Short-term climate change influence on surface water quality impacts from agricultural activities

Avcı B. C., Kesgin E., Atam M., Tan R. I., Abdelkader M.

Environmental Science and Pollution Research, vol.30, no.38, pp.89581-89596, 2023 (SCI-Expanded) identifier identifier

  • Publication Type: Article / Article
  • Volume: 30 Issue: 38
  • Publication Date: 2023
  • Doi Number: 10.1007/s11356-023-28700-9
  • Journal Name: Environmental Science and Pollution Research
  • Journal Indexes: Science Citation Index Expanded (SCI-EXPANDED), Scopus, IBZ Online, ABI/INFORM, Aerospace Database, Aqualine, Aquatic Science & Fisheries Abstracts (ASFA), BIOSIS, CAB Abstracts, EMBASE, Environment Index, Geobase, MEDLINE, Pollution Abstracts, Veterinary Science Database, Civil Engineering Abstracts
  • Page Numbers: pp.89581-89596
  • Keywords: Agricultural basin, Climate change, Nitrogen, Phosphorous, SWAT, Water quality
  • Istanbul Technical University Affiliated: Yes


Climate change is a global phenomenon that directly affects agriculture by altering crop yield, nutritional quality, pests, and plant diseases. The North Aegean Basin located in Turkey has considerable agricultural importance due to its fertile soils.

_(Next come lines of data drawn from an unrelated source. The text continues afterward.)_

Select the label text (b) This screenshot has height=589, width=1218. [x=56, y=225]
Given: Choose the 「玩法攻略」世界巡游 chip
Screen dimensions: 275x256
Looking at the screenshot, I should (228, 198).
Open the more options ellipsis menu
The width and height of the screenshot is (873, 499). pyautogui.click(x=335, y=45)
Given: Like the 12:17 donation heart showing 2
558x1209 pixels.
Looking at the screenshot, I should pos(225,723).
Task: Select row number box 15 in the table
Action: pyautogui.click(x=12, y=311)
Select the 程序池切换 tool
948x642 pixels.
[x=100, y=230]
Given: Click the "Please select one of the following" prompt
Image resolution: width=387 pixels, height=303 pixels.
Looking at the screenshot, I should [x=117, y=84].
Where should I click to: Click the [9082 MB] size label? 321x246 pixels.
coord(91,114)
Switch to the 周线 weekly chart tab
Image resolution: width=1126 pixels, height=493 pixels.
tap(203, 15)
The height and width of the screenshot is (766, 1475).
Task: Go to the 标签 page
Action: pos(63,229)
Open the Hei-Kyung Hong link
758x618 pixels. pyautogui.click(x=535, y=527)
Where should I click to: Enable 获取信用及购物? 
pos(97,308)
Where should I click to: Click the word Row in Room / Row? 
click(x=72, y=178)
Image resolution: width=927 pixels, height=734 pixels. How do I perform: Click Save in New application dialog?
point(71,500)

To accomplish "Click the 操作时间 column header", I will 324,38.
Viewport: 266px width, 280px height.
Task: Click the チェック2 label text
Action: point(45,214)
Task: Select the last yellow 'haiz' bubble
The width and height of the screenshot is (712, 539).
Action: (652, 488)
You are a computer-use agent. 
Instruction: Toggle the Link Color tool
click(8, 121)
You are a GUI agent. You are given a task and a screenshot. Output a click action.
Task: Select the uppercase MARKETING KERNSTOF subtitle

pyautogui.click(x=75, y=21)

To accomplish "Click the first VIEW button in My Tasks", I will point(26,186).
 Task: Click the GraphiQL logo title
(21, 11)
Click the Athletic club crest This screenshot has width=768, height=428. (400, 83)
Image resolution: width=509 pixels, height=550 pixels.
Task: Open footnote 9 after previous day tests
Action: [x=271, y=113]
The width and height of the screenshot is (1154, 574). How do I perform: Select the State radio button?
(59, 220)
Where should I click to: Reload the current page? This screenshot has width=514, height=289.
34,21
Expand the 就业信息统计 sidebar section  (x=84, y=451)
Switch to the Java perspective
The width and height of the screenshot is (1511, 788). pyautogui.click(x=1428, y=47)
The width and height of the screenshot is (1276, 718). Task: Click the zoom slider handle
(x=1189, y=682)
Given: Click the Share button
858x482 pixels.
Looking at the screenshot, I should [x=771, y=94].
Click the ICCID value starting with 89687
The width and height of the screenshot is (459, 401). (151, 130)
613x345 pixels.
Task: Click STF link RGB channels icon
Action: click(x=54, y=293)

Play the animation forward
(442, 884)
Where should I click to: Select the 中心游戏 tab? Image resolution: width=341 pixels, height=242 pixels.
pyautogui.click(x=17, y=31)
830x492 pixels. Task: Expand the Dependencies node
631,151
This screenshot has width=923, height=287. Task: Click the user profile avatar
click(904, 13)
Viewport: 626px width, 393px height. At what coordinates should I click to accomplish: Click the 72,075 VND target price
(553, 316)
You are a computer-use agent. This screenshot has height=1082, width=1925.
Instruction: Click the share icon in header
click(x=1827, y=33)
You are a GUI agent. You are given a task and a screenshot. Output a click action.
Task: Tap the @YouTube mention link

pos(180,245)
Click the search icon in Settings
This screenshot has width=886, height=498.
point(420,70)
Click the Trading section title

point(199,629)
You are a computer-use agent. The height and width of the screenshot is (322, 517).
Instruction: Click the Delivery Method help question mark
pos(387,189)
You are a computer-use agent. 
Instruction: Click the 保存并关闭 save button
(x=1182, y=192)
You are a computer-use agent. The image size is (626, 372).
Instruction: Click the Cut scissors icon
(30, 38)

Agricultural activities have increased significantly and uncontrollably in the last decade, resulting in dramatic changes in nitrate and phosphorus levels in surface water within the watershed. Changes in climatic conditions have the potential to impact the quantity and quality of water resources. Best management practices (BMPs) are presently utilized as a planning tool to enhance the quality of water resources. To develop policies in this regard, it is necessary to evaluate the effectiveness of BMPs. To this end, this study aims to investigate the potential effect of climate change on the surface water quality of the North Aegean Basin. For the period between 2010 and 2030, global climate data retrieved from Concentration Pathway (RCP) scenarios 4.5 and 8.5 and regionally downscaled were used to feed the Soil and Water Assessment Tool (SWAT) model. The various potential BMP scenarios were developed and simulated in the hydrological model by considering the effects of climate change. The RCP4.5 scenario reduced the precipitation by 15.11%, while the RCP8.5 scenario reduced the precipitation by 10.97%. Decreased precipitation also affected the runoff and the nutrient loads and concentrations. As a result of the RCP4.5 simulation, TP and TN concentrations increased by 24.42% and 58.45%, respectively, in the IST_KEN014 station. Improvements were observed in TN and TP concentrations with the effect of applied BMP simulations. Also, the results revealed that the applied BMP scenarios may contribute to considerable reductions in nutrient loads. Considering the RCP4.5 scenario, BMPs reduced TN loads in the basin by 2.42–10.97%, while reducing TP loads by around 3.60–16.81%. Considering the RCP8.5 scenario, the BMPs reduced the TN loads in the basin between 2.21 and 10.04%, while they reduced the TP loads between 3.57 and 16.67%.